By now, a Vietnamese leader named Ho Chi Minh had emerged and waged guerrilla strikes from the countryside against the Japanese.
It was not enough to end the occupation (the Allies would do this at the end of the war, splitting the country into north and south regions, with the British in the south and the Americans in the north, with a demilitarized zone in the middle), but Minh, who had embraced communism in the 1930’s, was building an army and perfecting the tactics that made the Viet Cong so lethal by the time the American army had starting fighting against them.
The French tried, after World War II, to reestablish Vietnam as a colony. They fought, dreadfully unsuccessfully, for nine long years, with a strengthened resistance from the north led by Ho Chi Minh.
In the United States after World War II, communism as the number one threat became a reality.
It began in 1948 with the Truman Doctrine, which was created to thwart Russian geopolitical expansion. In essence, it committed the American military to fight for any country or people threatened by communism (whether they wanted it or not – the American government was quite good at demonizing anything that stood contrary to its economic, social, and political welfare [not that I’m advocating communism: all political systems are fraught with fatal flaws and the corrupt nature that we humans tend toward – unquintessential leadership – makes them ultimately unworkable]).
This led to America’s involvement in the “military action” of the Korean War, which ended in a stalemate with no clear victor, with the country divided into communist North Korea and the democratic republic of South Korea and a demilitarized zone in the middle.
Two events in 1949 escalated, at least for the American government, intelligence services, and military, the imminent threat of communism.
The first was Russia’s explosion of an atomic bomb, meaning they and the United States alone both had nuclear warfare capability.
The second happened in China. Communist forces led by Mao Zedong had been fighting a civil war with the Nationalist party for control of the country since the end of World War II.
In October 1949, Chairman Mao Zedong announced an end to the civil war and the birth of the communist People’s Republic of China.

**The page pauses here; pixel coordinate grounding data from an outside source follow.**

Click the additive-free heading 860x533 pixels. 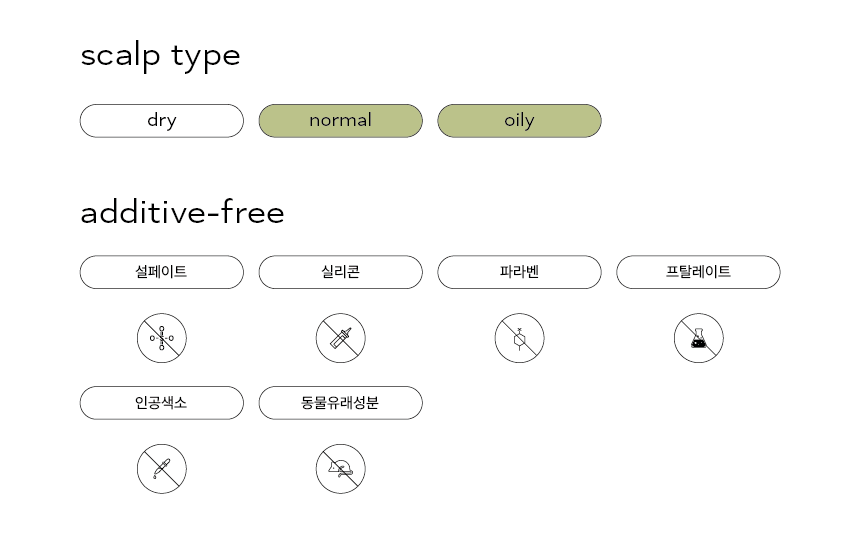click(x=183, y=212)

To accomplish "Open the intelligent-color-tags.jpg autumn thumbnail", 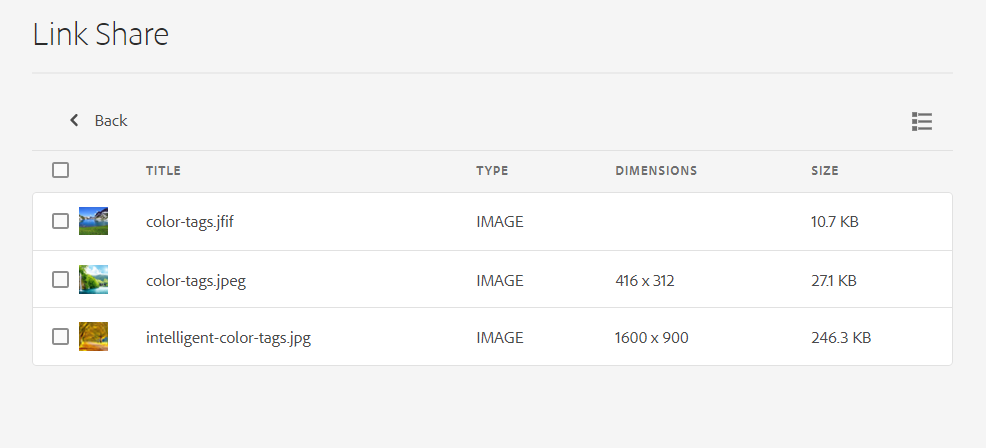I will [x=93, y=337].
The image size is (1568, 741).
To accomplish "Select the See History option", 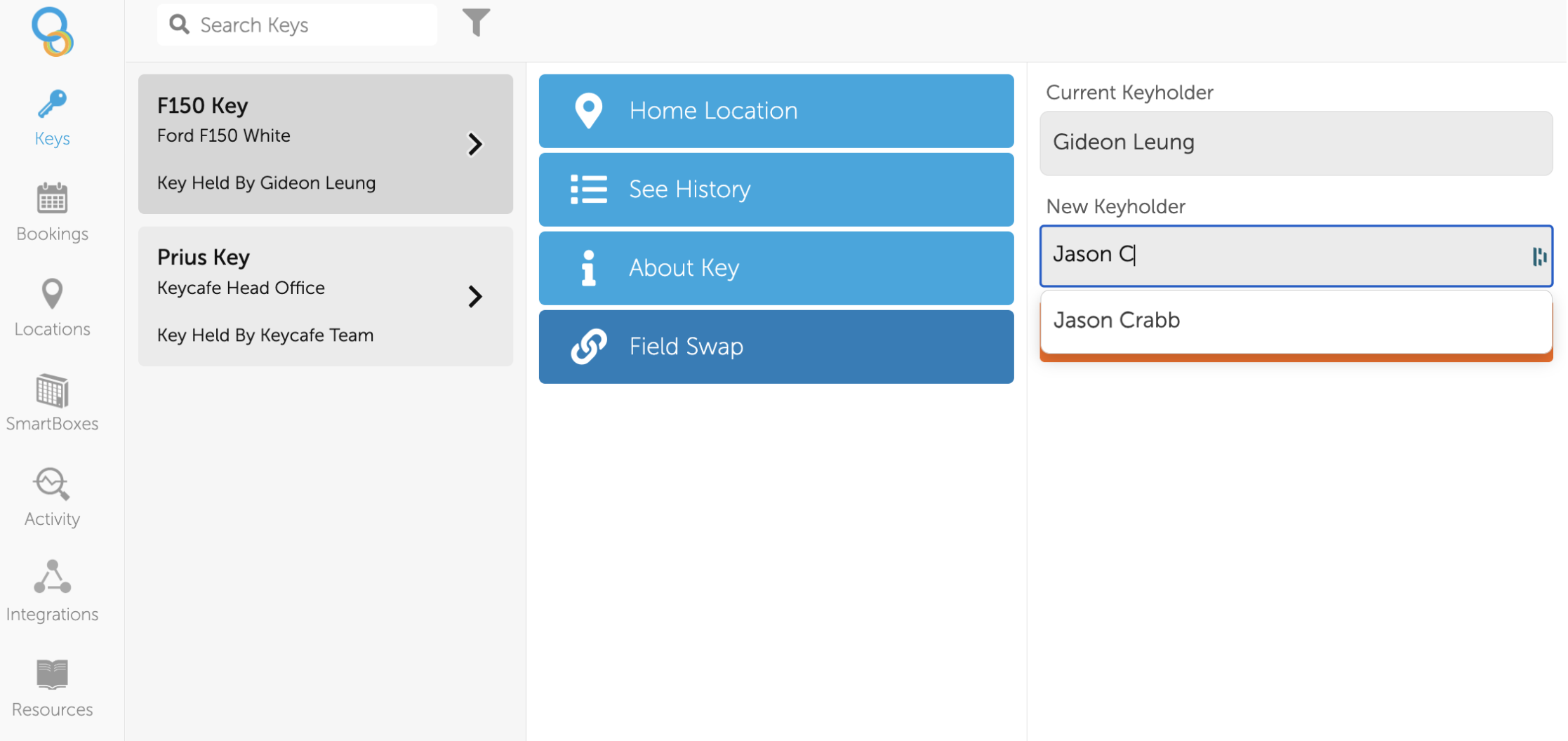I will [x=776, y=189].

Panic and hysteria broke out in western governments as the two largest countries on the planet were now communist, and the fervor to fight and get rid of communism or the perceived threat of communist at home and abroad reached a frenetic pace.
In the United States, a Red Scare campaign looking for communist spies launched in 1950, punctuated by Joseph McCarthy’s UnAmerican Activities hearings in Congress and the subsequent blacklisting – often inaccurately, but career-ending – of a significant portion of America’s artistic (actors, writers, musicians, etc.), government, intelligence, and military community.
McCarthy ran unchecked for four years until President Eisenhower essentially shut him down and he was subsequently unmasked as fraudulent and unstable.
But President Eisenhower made it clear that communism was still the number one enemy and actually committed American resources to Indochina in 1954 when the French, defeated by a burgeoning guerrilla militia led by Ho Chi Mihn, withdrew completely from the country.
And this was the unquintessential leadership point that Episode 1 of The Vietnam War brought out.
Because the United States was blinded by its obsession with communism, it failed to realize that France’s defeat and withdrawal from Indochina was another sign of the end of colonialism as countries around the world were breaking free of their colonial masters.
It was a costly blind spot that would entrench America in Vietnam for 21 years, claiming in death 58,000 Americans, and claiming in life in the aftermath of the Vietnam War, hundreds of thousand more.